Mandala Theatre Company’s Seed Guardians, written and directed by Yasmin Sidhwa, with poetry by Jenny Lewis, is a new play rich in the symbols of rural African communities.

A grandmother originally from Zimbabwe, Grandma Seed, known as Gogo (Nicole-Rose Munhawa), who advocates on behalf of environmental groups against the malign influence of multinational agricultural chemical companies, is seriously attacked at a UK festival where she is a keynote speaker. An American-accented voiceover from one of these companies reads out business aims whilst the eyes on a white sculpted head glow red. It’s suggested that these firms’ activities in Africa are an evil, contemporary form of colonialism.

Sidhwa has written many scenes as flashbacks. One repeatedly haunting image shows Gogo when she was a painter working on an artwork depicting a figure with a seed-like face in front of a canopy of exotic plants, the seed’s mouth wide-open in a scream. Gogo, as Grandmother Seed, is transformed into the mythical figure of a seed guardian, a human version of Kew Gardens’ Seed Bank taking care of the world’s agricultural heritage.

Gogo’s granddaughter Zahra (Mya Fraser), like Gogo, is a community activist, volunteering as a manager at her local food bank meeting an increasing need after the pandemic. After the assault on her grandmother, Zahra becomes an amateur sleuth investigating Gogo’s assault. The apple does not fall far from the tree as Zahra becomes a different kind of food guardian, nourishing friends and strangers.

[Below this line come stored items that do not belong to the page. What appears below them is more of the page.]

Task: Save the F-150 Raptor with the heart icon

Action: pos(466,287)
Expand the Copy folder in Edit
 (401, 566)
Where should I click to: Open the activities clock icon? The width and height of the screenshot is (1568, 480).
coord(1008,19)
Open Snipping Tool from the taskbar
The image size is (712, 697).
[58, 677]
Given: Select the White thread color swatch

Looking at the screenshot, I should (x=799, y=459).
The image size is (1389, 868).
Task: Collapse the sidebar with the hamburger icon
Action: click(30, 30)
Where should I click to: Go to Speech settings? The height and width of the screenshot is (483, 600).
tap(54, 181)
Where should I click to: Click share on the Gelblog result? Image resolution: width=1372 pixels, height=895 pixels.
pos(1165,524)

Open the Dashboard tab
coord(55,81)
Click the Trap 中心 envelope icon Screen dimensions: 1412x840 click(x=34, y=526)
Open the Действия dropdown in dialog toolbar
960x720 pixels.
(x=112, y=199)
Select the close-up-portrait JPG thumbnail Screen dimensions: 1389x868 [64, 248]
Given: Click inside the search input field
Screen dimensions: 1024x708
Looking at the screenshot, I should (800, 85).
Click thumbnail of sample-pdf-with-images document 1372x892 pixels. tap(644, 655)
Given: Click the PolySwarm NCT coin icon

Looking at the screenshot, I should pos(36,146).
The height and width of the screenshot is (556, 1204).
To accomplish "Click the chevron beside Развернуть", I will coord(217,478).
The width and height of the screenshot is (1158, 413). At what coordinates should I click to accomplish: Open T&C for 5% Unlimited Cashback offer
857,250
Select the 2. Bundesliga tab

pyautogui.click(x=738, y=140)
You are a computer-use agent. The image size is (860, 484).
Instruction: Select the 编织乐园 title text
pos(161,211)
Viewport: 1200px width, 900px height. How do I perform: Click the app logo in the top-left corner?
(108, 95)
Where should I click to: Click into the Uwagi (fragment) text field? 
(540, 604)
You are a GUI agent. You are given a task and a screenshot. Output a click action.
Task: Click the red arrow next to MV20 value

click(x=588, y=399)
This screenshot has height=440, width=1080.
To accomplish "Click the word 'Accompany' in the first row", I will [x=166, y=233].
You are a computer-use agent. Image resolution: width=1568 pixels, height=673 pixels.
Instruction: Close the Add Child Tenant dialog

While the overall narrative is bleak - the culmination of themes and ideas found in previous Mandala productions – there is hope found in the ideals of the younger generation. Zahra, and her potential Deliveroo boyfriend Raf (Luis Ribeiro), are driven by a need to help others. Daniel (Onthium Klarcks), a refugee with a legal training from South Sudan whose mother and daughter have gone missing from a refugee camp, comes from a small village that relied on traditional farming methods, a connection across the continent to Gogo.

It's wonderful that the three young actors in the cast are graduates from Mandala’s young company; like the play’s subject, the company grows its own.